- _ASSIGNED TASK_
Report every line of the records below that contains the word "agent".

Segment Start: MATERIAL PROVIDED

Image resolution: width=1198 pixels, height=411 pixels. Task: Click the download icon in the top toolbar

Segment End: MATERIAL PROVIDED
Segment Start: MATERIAL PROVIDED

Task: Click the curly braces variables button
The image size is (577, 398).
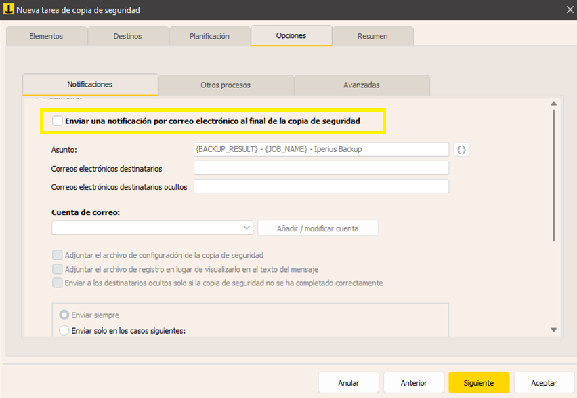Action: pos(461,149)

Segment End: MATERIAL PROVIDED
Segment Start: MATERIAL PROVIDED

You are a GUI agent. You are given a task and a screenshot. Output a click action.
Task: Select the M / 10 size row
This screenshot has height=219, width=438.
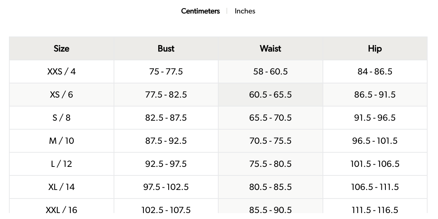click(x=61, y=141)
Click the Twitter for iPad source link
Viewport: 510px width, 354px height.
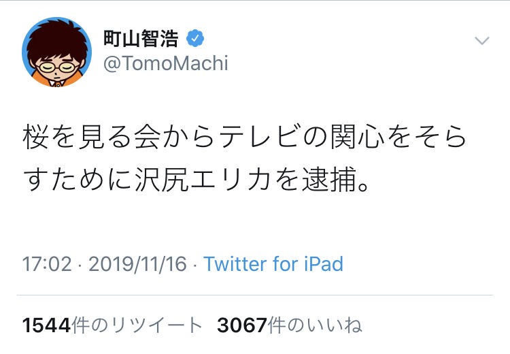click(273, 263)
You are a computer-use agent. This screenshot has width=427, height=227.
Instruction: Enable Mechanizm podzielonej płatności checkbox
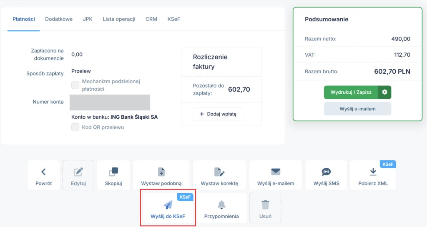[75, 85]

Segment End: MATERIAL PROVIDED

- _EXPECTED ANSWER_
You are a GUI agent. You are given a task and a screenshot. Output a click action.
You are a computer-use agent. This screenshot has width=427, height=227.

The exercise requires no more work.